But then it looks better if they manage to sell the higher plans. 4cores/8GB/80GB ssd = $80, 2cores/4GB/60GB ssd = $40. These fit easily to single server and that's then $120 per month per server. Compare this to for example some of cheaper dedicated hardware providers like Hetzner [1] who are selling similar dedicated hardware for something like $60-70 per month.

Based on this it could be a sustainable business model, at least if they have enough volume (which seems to be the case, considering the Netcraft article).

(I assumed they are providing dedicated cores and using single socket servers. But it might make more sense to use some relatively cheap multi-cpu servers since with these plans the bottle neck seems to be on the numbers of cores side and not with the memory).

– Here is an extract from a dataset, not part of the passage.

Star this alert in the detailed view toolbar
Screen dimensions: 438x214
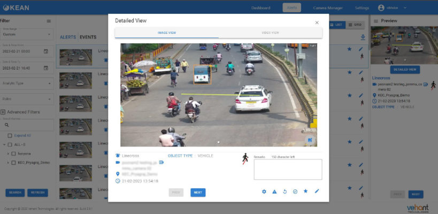[x=305, y=191]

[1] http://www.hetzner.de/en/hosting/produkte_rootserver/ex4




It isn't a dedicated core. Linode offers a $20/mo 8-core instance. That doesn't mean there aren't others sharing those cores. If Linode were offering 8-core Sandy Bridge E5-2670 servers with all 8 of those cores dedicated to you for $20, that would be quite a steal.

The RAM is guaranteed and the processor is shared. Amazon has been working a fixed-compute model on all except their Micro instances. Other providers are sharing cores.

Right now, DigitalOcean is limiting the number of cores exposed to smaller instances. They may change that in the future (there have been hints on their feedback site that they're looking into changing this so that smaller instances could have better burst capabilities).